Exporting ES tests to a webpage environment?
Tom Van Cutsem
tomvc.be at gmail.com
Thu Aug 4 13:38:36 UTC 2016
Hi Alex,
Unfortunately I can't give you any advice on how to customize the test
suites you referred to, but I can confirm that it is indeed no accident
that the Reflect and ProxyHandler APIs are alike. They were designed such
that a proxy handler trap can easily perform the "default behavior" of the
intercepted operation, by calling the Reflect method with the same name,
passing along the same arguments. Indeed, the "double lifting" trick [1]
crucially depends on this consistency.
Cheers,
Tom
[1] https://gist.github.com/tvcutsem/6536442
2016-07-27 19:20 GMT+02:00 Alex Vincent <ajvincent at gmail.com>:
> I'm wondering how I could test a custom implementation of a ECMAScript
> standard API in a web browser, against existing test suites that might not
> run in a browser.
>
> <background tldr="true">
>
> I've been re-exploring implementing a Membrane, which Tom van Cutsem
> introduced to me through blogs and this mailing list a few years ago.

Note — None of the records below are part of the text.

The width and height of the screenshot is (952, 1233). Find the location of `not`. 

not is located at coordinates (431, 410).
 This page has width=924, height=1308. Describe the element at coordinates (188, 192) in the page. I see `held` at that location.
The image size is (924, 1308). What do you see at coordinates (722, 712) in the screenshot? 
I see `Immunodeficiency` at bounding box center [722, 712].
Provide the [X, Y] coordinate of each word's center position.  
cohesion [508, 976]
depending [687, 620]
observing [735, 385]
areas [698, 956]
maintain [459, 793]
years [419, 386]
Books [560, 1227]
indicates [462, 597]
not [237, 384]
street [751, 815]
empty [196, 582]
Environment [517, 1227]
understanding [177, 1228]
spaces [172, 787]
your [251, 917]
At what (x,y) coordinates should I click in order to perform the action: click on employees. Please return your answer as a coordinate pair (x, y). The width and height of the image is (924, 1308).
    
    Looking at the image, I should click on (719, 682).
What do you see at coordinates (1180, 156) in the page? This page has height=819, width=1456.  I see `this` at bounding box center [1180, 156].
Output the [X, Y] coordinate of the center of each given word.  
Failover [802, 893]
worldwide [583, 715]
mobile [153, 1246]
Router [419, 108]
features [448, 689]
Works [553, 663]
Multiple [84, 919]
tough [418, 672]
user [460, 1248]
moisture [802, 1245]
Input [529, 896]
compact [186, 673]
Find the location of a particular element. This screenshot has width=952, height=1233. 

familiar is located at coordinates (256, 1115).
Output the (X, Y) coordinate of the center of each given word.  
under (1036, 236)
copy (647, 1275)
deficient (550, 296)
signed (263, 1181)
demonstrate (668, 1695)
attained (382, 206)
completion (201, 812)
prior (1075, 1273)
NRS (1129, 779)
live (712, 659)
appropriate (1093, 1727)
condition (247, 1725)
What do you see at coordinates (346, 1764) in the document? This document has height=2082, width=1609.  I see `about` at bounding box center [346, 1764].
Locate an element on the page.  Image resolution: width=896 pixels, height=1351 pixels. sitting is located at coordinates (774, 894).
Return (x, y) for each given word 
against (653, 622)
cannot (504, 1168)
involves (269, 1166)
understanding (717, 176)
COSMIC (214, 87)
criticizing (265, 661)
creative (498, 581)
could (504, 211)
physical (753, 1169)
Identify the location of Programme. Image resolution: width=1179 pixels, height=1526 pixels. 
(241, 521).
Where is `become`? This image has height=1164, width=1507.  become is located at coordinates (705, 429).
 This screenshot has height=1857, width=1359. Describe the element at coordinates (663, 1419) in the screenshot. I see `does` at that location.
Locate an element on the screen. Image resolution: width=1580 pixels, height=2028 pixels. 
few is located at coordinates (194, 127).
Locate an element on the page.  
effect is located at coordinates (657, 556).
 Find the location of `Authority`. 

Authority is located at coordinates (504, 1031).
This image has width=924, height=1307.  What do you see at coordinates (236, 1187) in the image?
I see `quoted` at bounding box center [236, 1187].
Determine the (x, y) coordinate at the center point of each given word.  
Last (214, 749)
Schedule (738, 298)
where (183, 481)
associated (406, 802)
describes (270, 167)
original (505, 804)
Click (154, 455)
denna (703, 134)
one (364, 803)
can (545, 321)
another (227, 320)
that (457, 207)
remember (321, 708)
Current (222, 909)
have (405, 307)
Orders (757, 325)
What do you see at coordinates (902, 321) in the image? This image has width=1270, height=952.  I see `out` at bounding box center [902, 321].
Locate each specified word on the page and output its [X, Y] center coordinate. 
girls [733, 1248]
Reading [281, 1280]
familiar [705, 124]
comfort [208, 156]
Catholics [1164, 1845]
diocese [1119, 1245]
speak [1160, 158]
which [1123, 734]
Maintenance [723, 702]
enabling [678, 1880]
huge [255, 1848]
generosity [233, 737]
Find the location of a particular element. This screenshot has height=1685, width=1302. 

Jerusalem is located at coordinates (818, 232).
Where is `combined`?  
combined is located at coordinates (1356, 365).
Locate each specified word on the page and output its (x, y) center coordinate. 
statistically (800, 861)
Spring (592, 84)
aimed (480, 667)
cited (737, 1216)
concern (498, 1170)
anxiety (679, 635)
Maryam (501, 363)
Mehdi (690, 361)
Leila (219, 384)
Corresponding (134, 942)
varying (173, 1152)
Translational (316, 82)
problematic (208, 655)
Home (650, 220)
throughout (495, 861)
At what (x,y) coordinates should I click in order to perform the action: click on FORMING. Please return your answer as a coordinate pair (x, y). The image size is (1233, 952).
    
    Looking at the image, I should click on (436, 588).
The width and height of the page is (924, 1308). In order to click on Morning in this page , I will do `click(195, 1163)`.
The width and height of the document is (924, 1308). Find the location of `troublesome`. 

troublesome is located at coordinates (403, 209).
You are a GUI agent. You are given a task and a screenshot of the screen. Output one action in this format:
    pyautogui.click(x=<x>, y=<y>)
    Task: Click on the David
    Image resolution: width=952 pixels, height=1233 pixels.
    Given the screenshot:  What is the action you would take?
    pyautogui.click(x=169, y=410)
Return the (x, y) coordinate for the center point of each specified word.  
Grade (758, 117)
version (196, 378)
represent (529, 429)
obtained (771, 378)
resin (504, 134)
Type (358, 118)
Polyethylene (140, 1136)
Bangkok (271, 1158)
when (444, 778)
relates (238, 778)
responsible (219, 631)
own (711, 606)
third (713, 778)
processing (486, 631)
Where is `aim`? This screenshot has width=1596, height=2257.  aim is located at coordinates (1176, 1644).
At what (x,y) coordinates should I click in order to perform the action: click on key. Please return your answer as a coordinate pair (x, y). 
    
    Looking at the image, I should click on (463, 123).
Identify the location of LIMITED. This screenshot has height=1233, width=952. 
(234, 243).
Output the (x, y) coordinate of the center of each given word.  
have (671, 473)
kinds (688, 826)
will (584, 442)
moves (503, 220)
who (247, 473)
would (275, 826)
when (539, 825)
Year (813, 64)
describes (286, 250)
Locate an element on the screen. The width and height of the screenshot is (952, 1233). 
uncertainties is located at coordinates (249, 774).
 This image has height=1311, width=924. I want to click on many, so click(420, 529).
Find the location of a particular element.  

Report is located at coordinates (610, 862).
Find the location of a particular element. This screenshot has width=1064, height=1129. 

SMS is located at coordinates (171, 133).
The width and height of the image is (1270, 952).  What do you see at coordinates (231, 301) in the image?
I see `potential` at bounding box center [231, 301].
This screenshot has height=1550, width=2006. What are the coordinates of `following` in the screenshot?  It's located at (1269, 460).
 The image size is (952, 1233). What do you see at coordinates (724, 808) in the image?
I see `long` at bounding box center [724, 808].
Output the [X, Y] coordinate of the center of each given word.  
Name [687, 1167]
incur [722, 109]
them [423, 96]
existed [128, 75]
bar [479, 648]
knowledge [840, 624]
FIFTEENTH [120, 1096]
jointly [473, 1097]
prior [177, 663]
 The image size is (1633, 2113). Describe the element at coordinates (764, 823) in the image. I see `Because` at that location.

> (Thanks, Tom!) So at the moment, I'm working on implementing my own module
> code based on the latest published and approved standards, which are
> slightly different than what Tom had to work with.
>
> Along the way, I happily discovered the Reflect object's API matches the
> ProxyHandler's API. That can't be by accident. I suspect SpiderMonkey's
> Reflect implementation is probably very close to the standard, given the
> usual high quality of their work and good number of tests they have in
> their codebase. [1] That, plus the TC39 tests, [2] give me confidence that
> the native Reflect implementation I use in a Firefox-derived application
> will be quite good. Combined with WeakMap, it should make a basic Membrane
> implementation relatively easy.
>
> With that said, I think I will run into complications when I try to
> introduce other ideas, such as hiding properties. So I may have to write a
> custom Reflect implementation. That implementation will in some cases just
> call the native Reflect API. But in other cases I suspect I will need a
> little more detailed information, like "Which object in the prototype chain
> actually implements that named property?"
>
> Plus, I will probably have some debug-logging to do, as Firefox's debugger
> doesn't like to step through proxy handler code. (I have to look for an
> existing bug on that, or file one. It's easy to reproduce.)
>
> </background>
>
> The good news is, I suspect I can run a custom Reflect against existing
> code, loaded in a webpage, by wrapping it in function(Reflect) { ... }.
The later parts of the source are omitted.